Flexible Data and Frame Synchronization Structure for the LunaNet PNT Signal

A LunaNet Lunar Augmented Navigation Service (LANS) is being developed to enable a position, navigation, and timing service for future Lunar operations. The signal includes two components. An in-phase data channel signal is spread by a 1.023 MCPS ranging code that provides a high-rate data message at 250 bps and is encoded by a strong Low Density Parity Check (LDPC) code. A pilot channel with a 5.115 MCPS spreading code is also provided. The pilot code is configured with a secondary (overlay) code that does not currently provide absolute time or frame Synchronization as is the case for L1C. This work shows the advantage of implementing an overlay structure that provides absolute time for the LunaNet LANS signal structure known as the Augmented Forward Signal (AFS).

The LunaNet AFS structure was developed to service two classes of user receivers. The first class is a low-complexity user receiver that only receives the 1.023 MCPS signal and does not use the 5.115 MCPS pilot channel. For this class of user, a data frame Sync word is needed. The second class of receiver is a high-end receiver that can processes both data and pilot channels to take advantage of the higher chip rate pilot channel for enhanced robustness and improved accuracy. In the current draft LunaNet LANS AFS design, these users must employ the frame Sync word in the data channel and obtain absolute time after decoding the AFS navigation message. The signal structure would greatly benefit from the addition of a pilot overlay structure that provides absolute time and robust frame Sync for high-end users as done for L1C. To provide a more robust and interoperable AFS structure, this work summarizes a study and recommends alternatives for a new overlay code on the pilot channel that provides absolute time and a Sync word approach on the data channel.
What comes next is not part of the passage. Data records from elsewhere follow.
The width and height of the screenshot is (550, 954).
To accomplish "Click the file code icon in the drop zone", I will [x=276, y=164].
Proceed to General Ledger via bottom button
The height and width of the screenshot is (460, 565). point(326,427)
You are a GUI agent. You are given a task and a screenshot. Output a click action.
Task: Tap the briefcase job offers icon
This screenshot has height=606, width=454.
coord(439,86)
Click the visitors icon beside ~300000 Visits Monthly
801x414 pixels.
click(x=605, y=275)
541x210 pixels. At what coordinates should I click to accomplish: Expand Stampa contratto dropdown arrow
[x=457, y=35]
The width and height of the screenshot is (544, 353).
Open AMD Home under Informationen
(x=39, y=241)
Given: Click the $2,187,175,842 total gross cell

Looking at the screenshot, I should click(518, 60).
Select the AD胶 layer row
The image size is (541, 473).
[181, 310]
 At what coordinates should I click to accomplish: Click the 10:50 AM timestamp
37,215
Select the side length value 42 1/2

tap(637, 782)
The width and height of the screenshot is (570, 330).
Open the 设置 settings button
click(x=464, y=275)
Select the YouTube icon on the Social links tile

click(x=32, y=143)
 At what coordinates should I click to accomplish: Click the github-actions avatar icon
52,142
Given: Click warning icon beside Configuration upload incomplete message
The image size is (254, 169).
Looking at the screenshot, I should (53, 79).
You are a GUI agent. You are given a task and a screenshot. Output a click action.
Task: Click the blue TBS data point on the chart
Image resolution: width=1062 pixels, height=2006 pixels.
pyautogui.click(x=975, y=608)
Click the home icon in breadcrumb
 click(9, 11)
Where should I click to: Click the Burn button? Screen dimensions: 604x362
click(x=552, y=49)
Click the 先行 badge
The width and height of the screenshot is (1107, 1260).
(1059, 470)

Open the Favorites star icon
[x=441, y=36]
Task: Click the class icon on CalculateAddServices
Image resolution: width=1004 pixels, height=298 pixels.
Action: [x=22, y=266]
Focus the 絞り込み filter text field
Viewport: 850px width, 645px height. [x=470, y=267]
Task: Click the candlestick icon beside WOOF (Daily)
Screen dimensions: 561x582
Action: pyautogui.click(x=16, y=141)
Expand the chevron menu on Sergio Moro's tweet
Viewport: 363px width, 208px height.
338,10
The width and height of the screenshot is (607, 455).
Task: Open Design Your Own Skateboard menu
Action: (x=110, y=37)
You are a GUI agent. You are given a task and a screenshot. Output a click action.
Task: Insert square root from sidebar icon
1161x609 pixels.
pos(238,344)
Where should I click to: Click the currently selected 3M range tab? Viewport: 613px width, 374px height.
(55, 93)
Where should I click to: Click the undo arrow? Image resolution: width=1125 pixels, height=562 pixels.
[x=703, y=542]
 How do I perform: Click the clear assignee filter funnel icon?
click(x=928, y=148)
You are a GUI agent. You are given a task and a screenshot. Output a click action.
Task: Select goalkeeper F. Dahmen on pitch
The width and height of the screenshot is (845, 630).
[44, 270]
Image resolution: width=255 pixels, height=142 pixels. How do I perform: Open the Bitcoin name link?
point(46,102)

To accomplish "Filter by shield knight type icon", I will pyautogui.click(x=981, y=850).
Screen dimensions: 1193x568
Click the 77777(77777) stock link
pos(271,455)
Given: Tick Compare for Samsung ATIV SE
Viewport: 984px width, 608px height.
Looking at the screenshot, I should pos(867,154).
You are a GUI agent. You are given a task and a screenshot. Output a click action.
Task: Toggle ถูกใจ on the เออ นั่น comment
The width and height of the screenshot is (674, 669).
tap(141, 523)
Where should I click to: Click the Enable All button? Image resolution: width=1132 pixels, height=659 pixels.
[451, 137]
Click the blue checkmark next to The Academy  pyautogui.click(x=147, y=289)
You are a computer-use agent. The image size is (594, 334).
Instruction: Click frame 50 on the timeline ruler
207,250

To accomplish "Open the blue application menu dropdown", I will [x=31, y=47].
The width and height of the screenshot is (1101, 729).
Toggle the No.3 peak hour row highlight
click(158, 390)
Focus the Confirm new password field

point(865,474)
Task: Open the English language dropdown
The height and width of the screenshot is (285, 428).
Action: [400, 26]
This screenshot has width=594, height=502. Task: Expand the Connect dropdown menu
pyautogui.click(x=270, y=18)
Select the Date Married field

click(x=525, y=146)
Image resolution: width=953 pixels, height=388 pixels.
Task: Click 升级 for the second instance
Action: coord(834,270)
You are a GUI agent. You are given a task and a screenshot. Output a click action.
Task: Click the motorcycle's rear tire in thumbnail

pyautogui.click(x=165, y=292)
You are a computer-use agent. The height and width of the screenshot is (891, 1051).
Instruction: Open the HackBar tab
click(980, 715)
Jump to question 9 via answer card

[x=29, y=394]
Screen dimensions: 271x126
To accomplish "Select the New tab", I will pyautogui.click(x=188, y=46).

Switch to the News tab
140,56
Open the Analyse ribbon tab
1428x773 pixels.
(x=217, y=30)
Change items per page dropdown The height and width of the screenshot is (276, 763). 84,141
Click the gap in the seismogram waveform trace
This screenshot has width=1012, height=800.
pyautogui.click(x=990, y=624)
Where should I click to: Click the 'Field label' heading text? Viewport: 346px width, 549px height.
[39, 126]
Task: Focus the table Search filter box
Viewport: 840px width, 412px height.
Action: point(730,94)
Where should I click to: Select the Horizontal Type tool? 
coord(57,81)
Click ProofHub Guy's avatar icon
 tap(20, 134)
The overlay code and Sync word are designed to allow for flexible and robust data synchronization for both low- complexity and high-end user receivers. The new overlay code structure permits frame synchronization performance that is as good as or better than the L1 C signal, while enabling a determination of absolute time upon frame Sync to aid high-end assisted LANS AFS user receivers at low signal to noise levels.

We also present the design of rate-matched 5G new radio (5GNR) LDPC codes that fit within the current 6000-symbol frame size along with a time of interval (TOI) word, frame ID (FID) word, and the remaining LunaNet AFS data message blocks. The paper describes and demonstrates robust frame Synchronization performance of the overlay code and Synch word approaches. The results are described in terms of probability of missed detection and probability of false alarm for a correct frame Synchronization at low Eb/No levels expected for decoding the TOI word and LDPC encoded data. Advantages of the proposed data Synchronization structure will be described along with use cases for low-end and high-end receivers. Practical implementation considerations will also be described.